* _Instructions for the task_
Look below for the line with "The width and height of the screenshot is (538, 258).". Retype it and every line after it to the end, exactly, but leave out the pictures.

* _Input data_
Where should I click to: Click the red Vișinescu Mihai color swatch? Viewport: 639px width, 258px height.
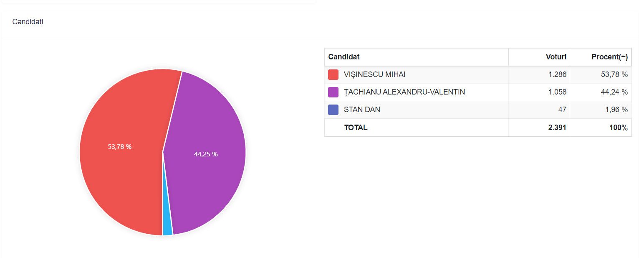[333, 75]
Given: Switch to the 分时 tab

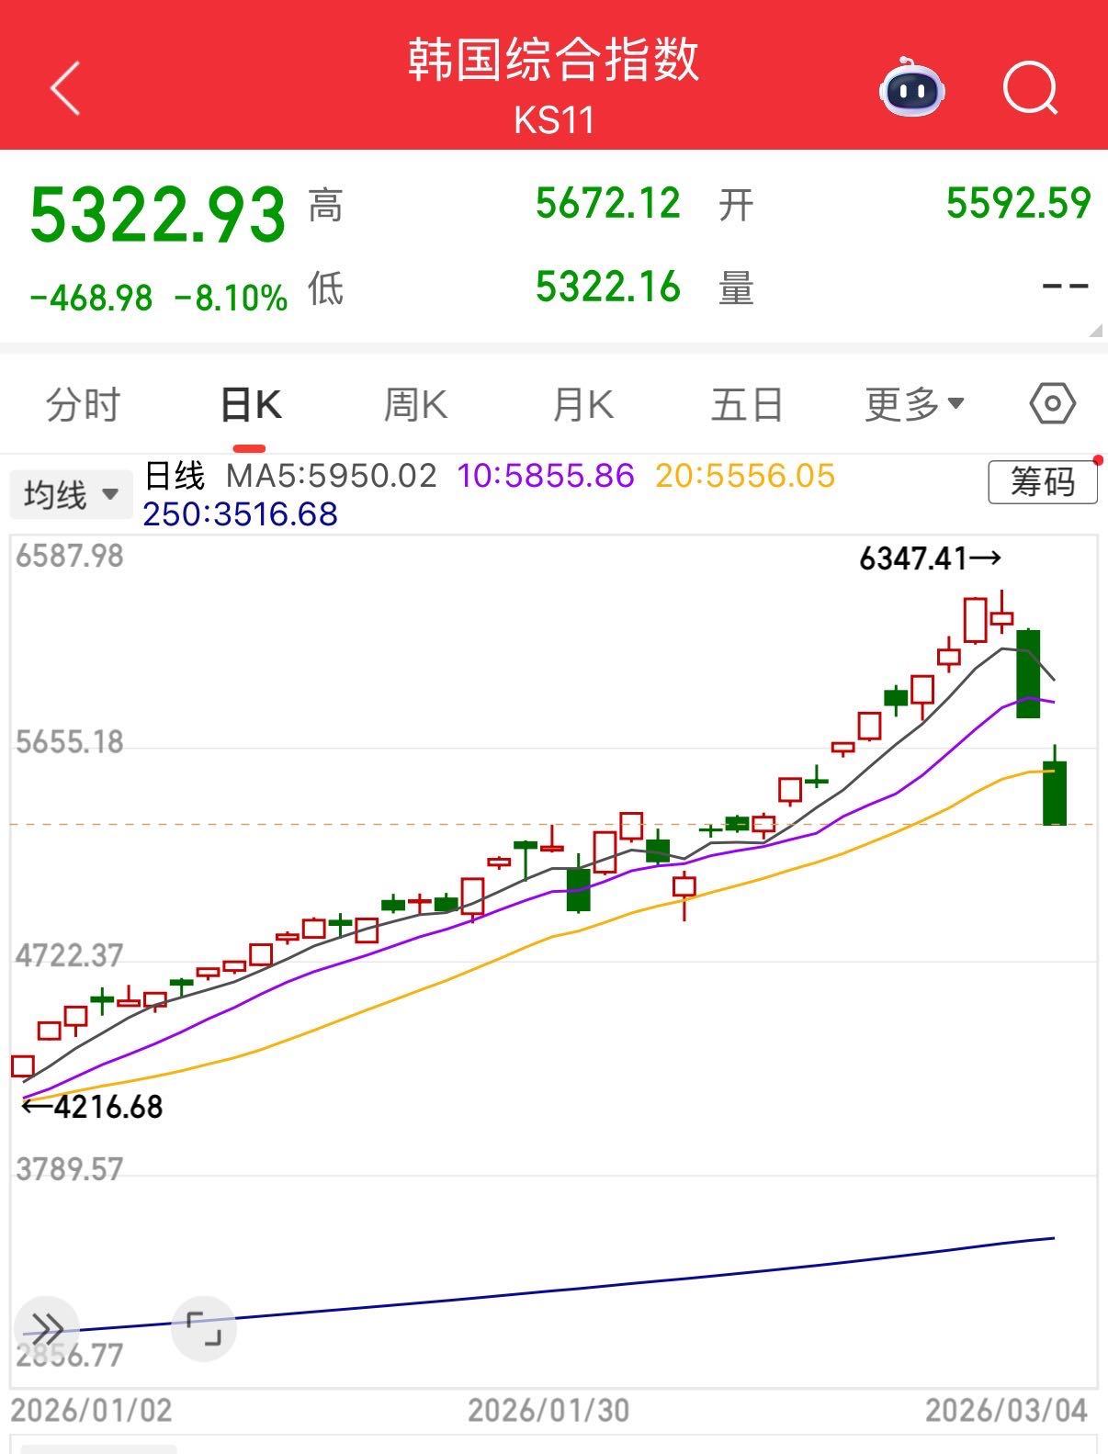Looking at the screenshot, I should pyautogui.click(x=83, y=404).
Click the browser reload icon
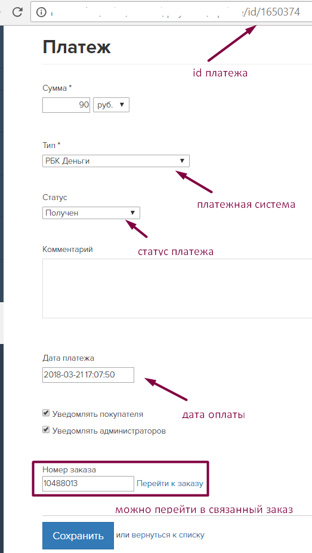This screenshot has height=553, width=312. tap(17, 12)
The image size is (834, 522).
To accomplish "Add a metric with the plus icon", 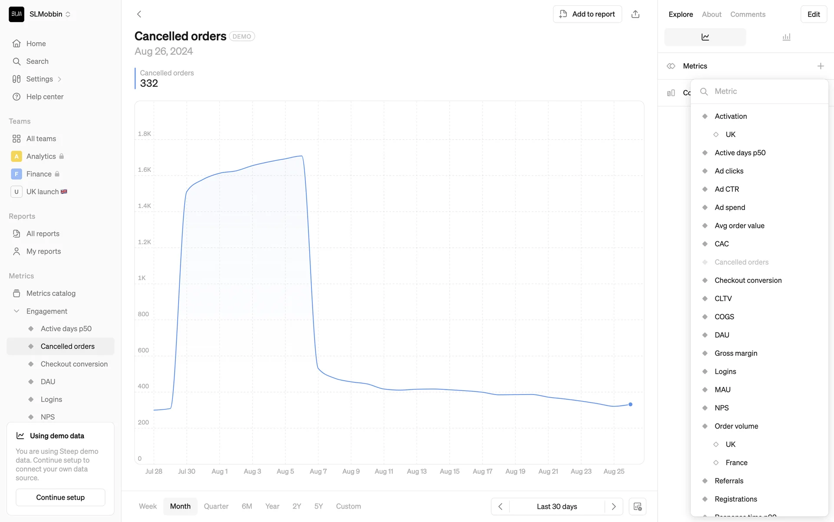I will click(820, 66).
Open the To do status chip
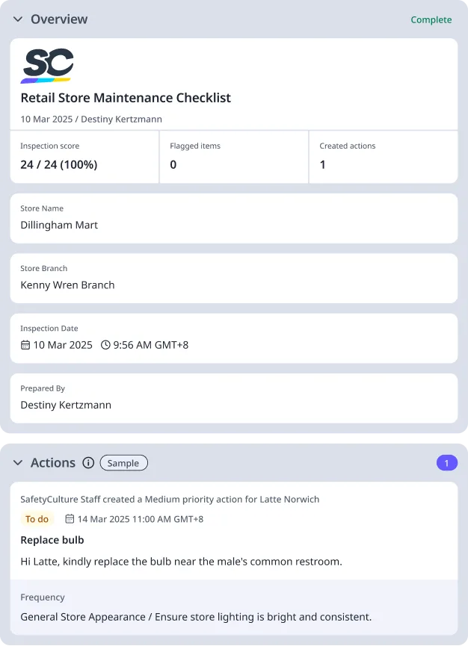The width and height of the screenshot is (468, 646). coord(36,518)
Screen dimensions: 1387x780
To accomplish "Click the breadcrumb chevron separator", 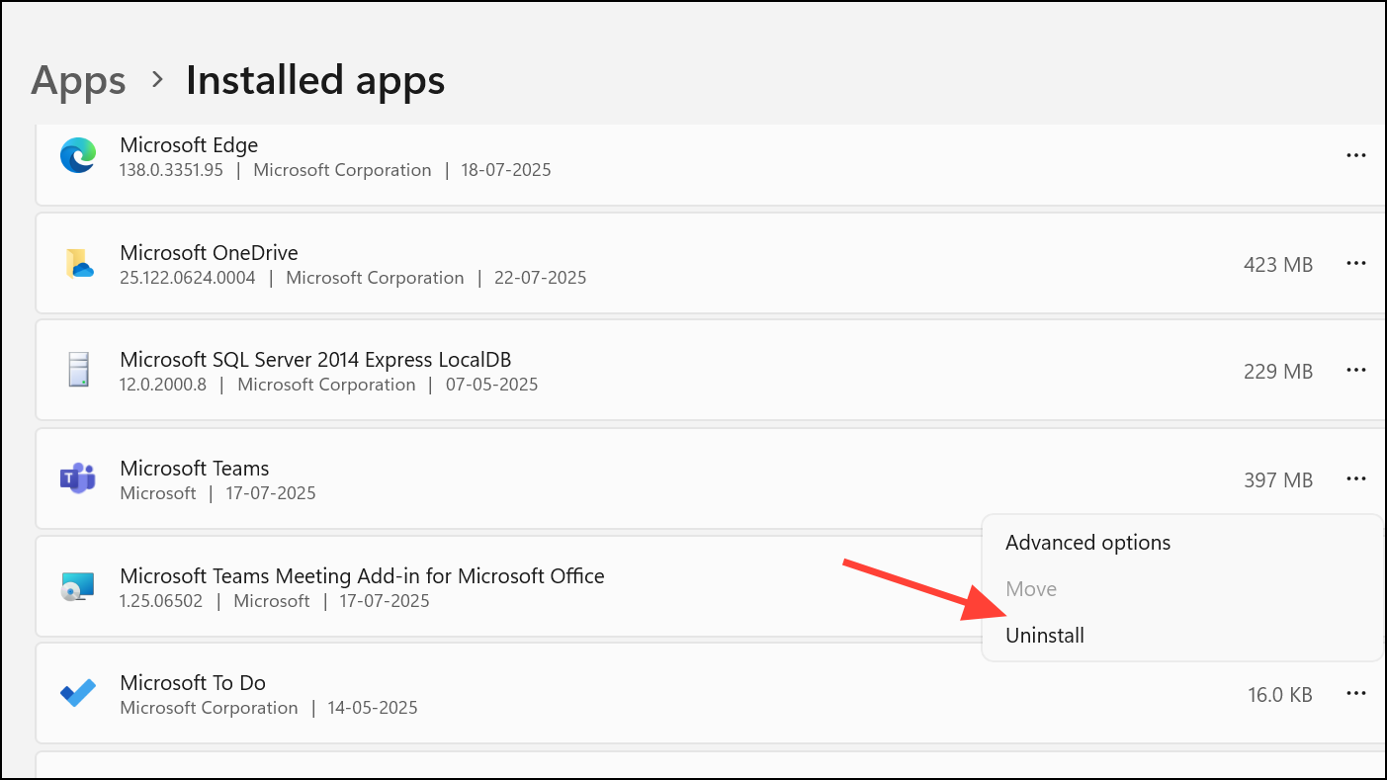I will pyautogui.click(x=156, y=80).
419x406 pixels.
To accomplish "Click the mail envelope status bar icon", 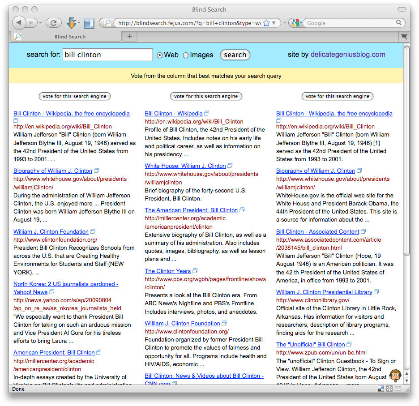I will click(398, 389).
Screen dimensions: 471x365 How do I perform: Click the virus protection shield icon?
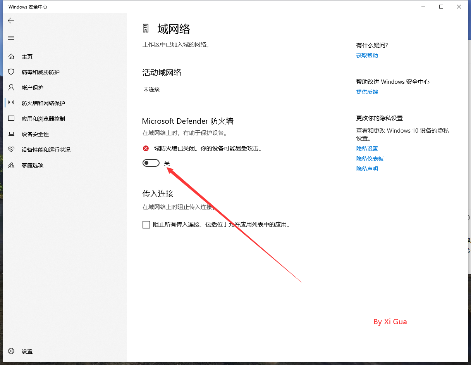[11, 72]
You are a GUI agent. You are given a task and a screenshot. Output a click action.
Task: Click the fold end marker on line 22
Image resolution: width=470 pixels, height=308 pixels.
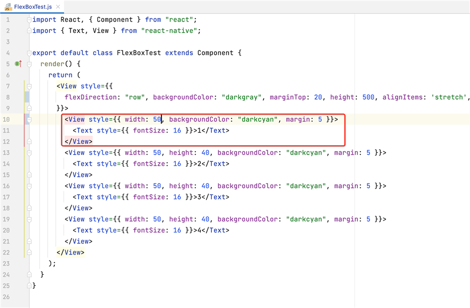(29, 252)
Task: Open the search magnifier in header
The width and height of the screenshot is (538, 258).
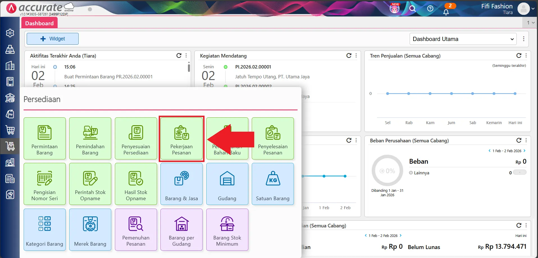Action: 412,9
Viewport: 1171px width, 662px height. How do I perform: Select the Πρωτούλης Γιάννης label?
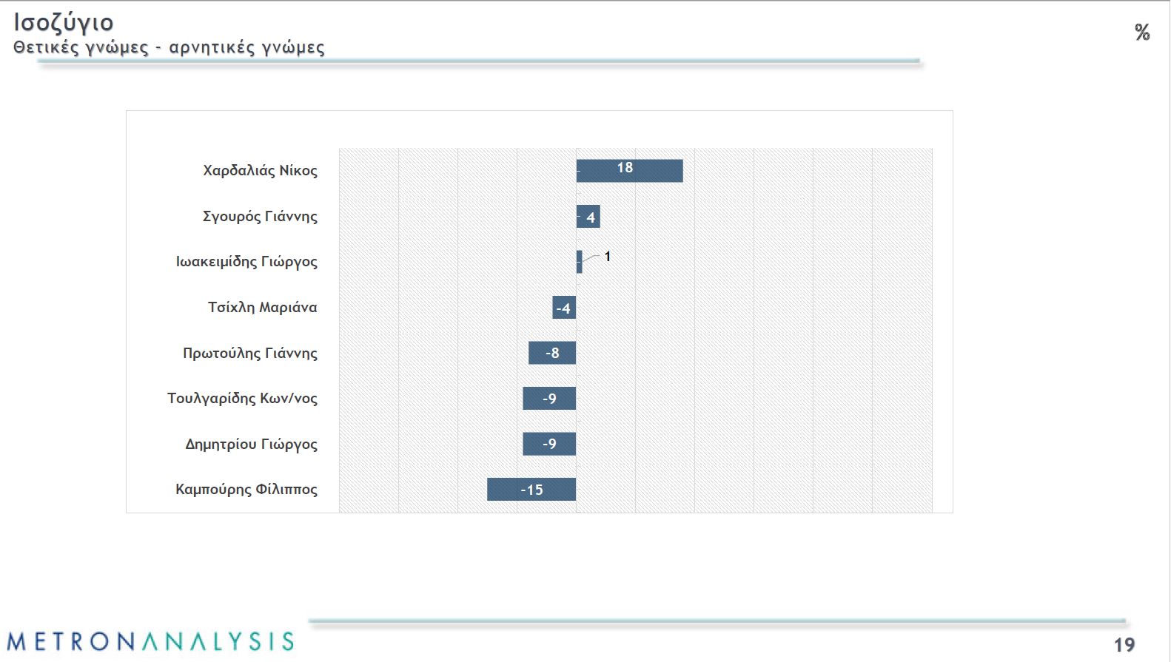(250, 354)
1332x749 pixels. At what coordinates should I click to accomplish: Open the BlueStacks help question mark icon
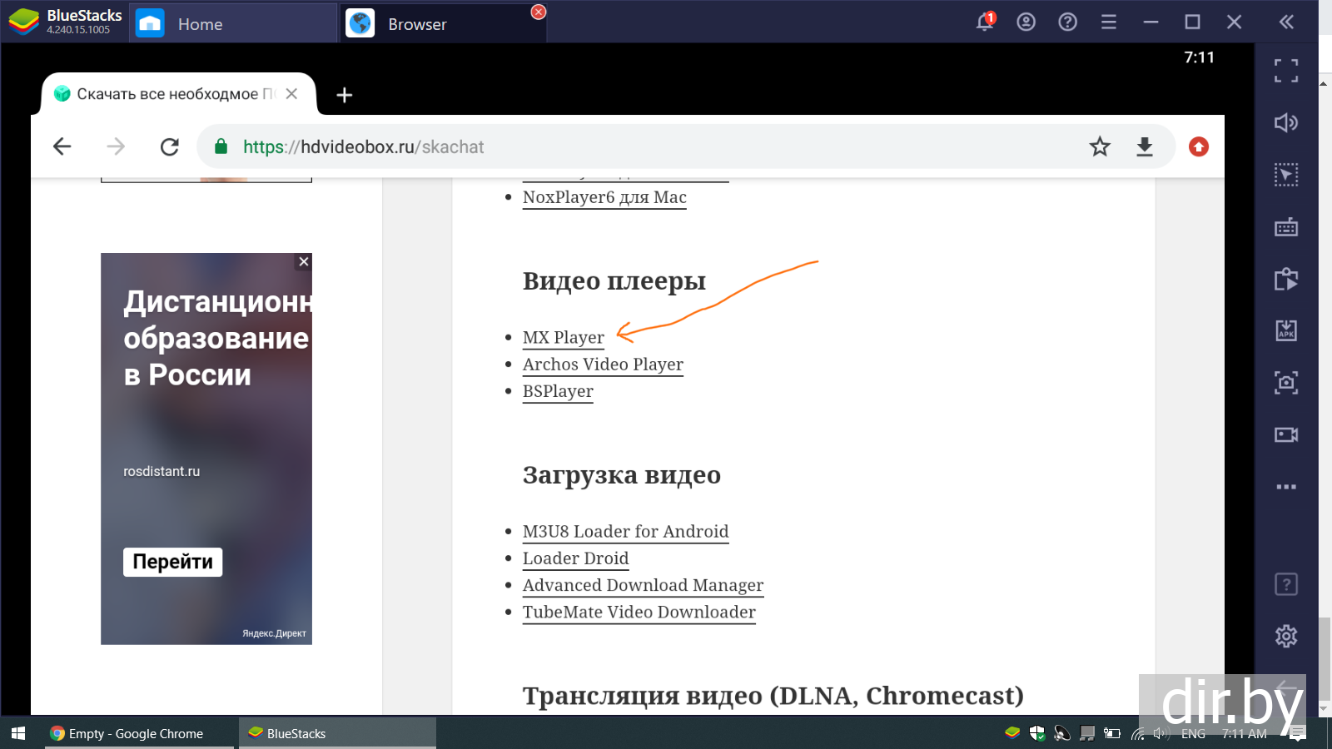(x=1067, y=22)
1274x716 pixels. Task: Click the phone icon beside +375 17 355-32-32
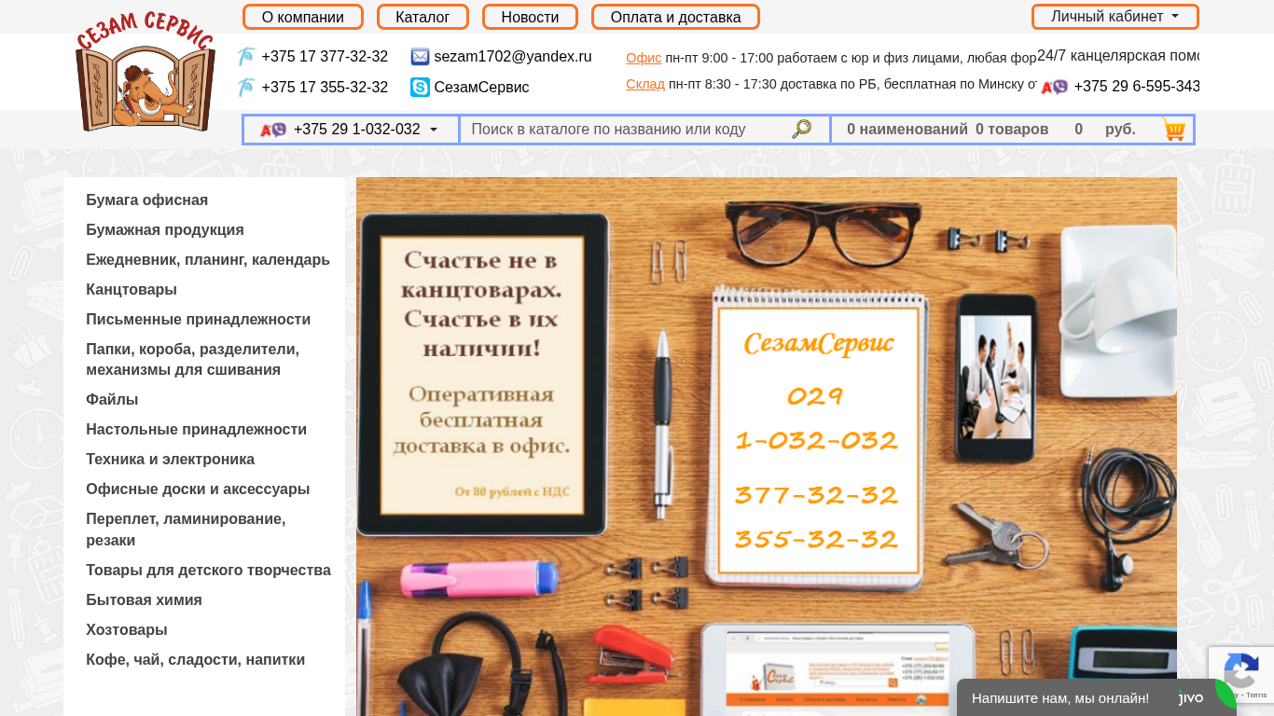point(246,88)
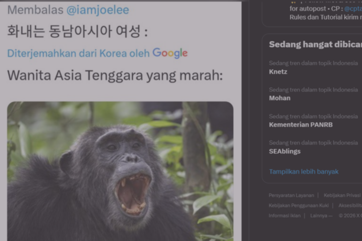The width and height of the screenshot is (362, 241).
Task: Click the Diterjemahkan dari Korea translation link
Action: (x=78, y=53)
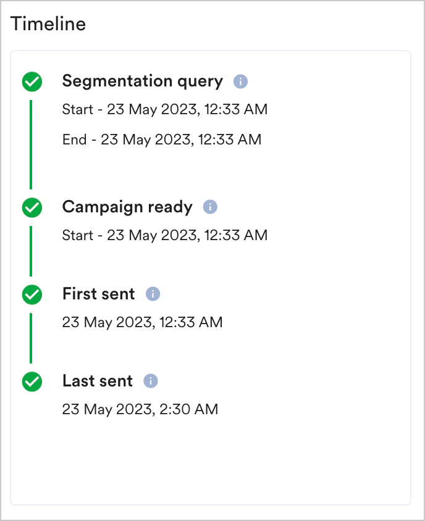Select the First sent heading text
The height and width of the screenshot is (521, 425).
(x=98, y=294)
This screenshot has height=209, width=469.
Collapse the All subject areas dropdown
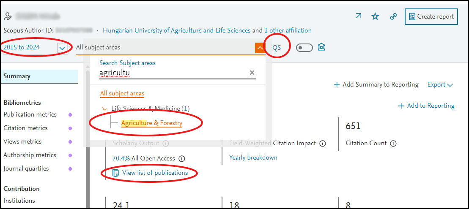click(x=260, y=48)
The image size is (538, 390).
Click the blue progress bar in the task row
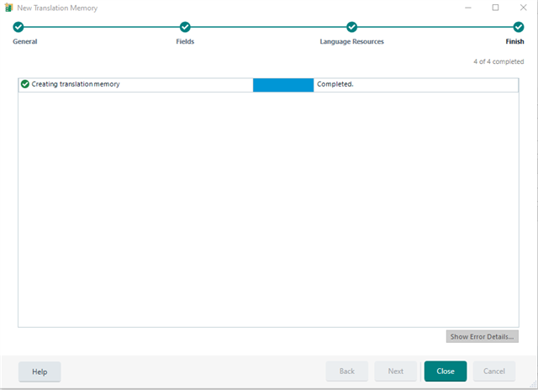click(x=283, y=85)
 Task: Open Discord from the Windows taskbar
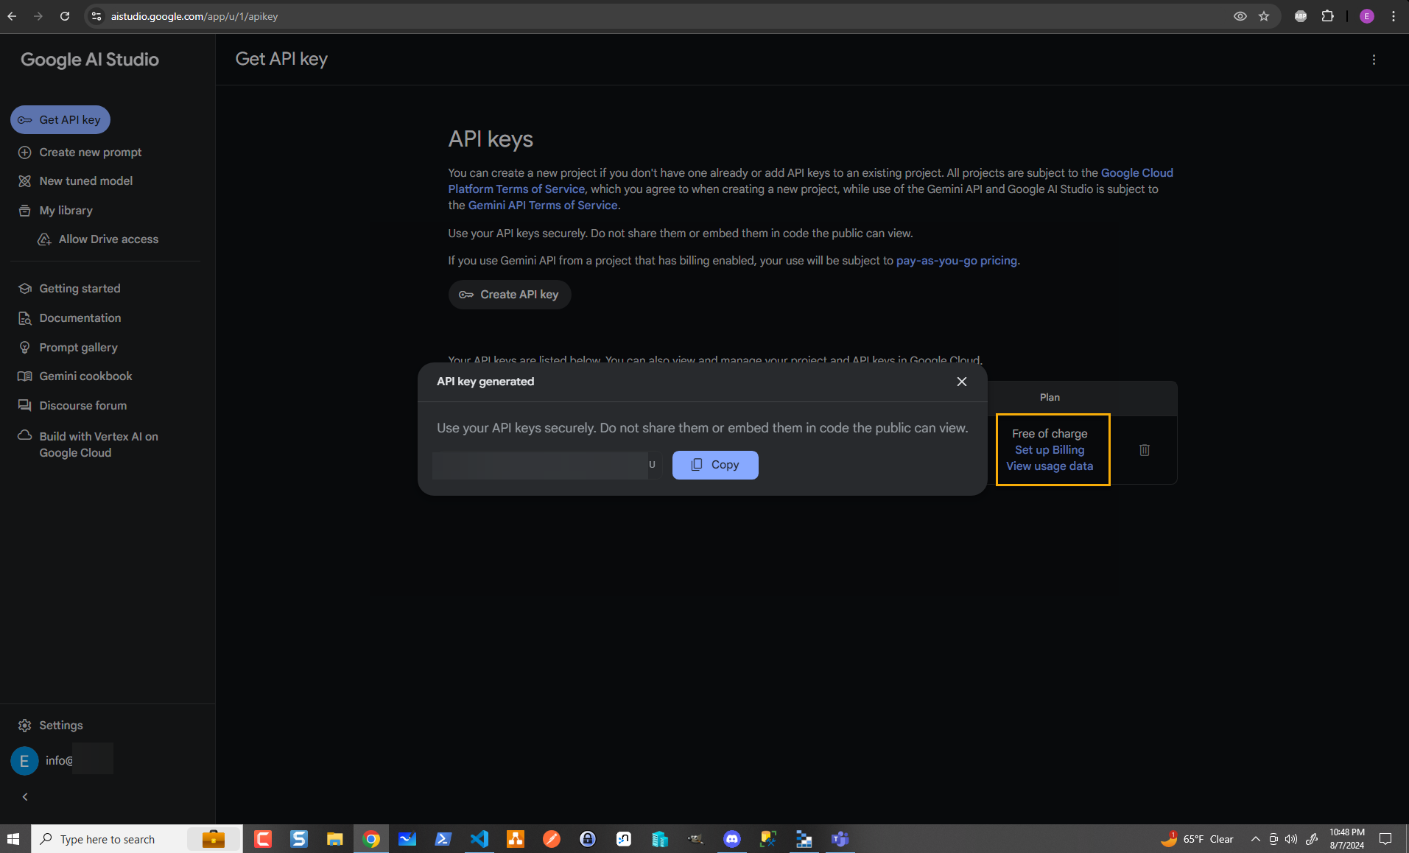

* _Output for this exercise_
The width and height of the screenshot is (538, 258).
Action: 412,9
Viewport: 1171px width, 662px height. How do I perform: Select the Πρωτούλης Γιάννης label?
(250, 354)
1332x749 pixels. At what coordinates should I click to accomplish: Open the BlueStacks help question mark icon
(x=1067, y=22)
1274x716 pixels. Task: Click the phone icon beside +375 17 355-32-32
point(246,88)
The width and height of the screenshot is (362, 241).
Task: Click the Diterjemahkan dari Korea translation link
Action: (x=78, y=53)
Select the First sent heading text
The height and width of the screenshot is (521, 425).
(x=98, y=294)
This screenshot has height=209, width=469.
Collapse the All subject areas dropdown
click(x=260, y=48)
The image size is (538, 390).
Click the blue progress bar in the task row
click(x=283, y=85)
 Task: Open Discord from the Windows taskbar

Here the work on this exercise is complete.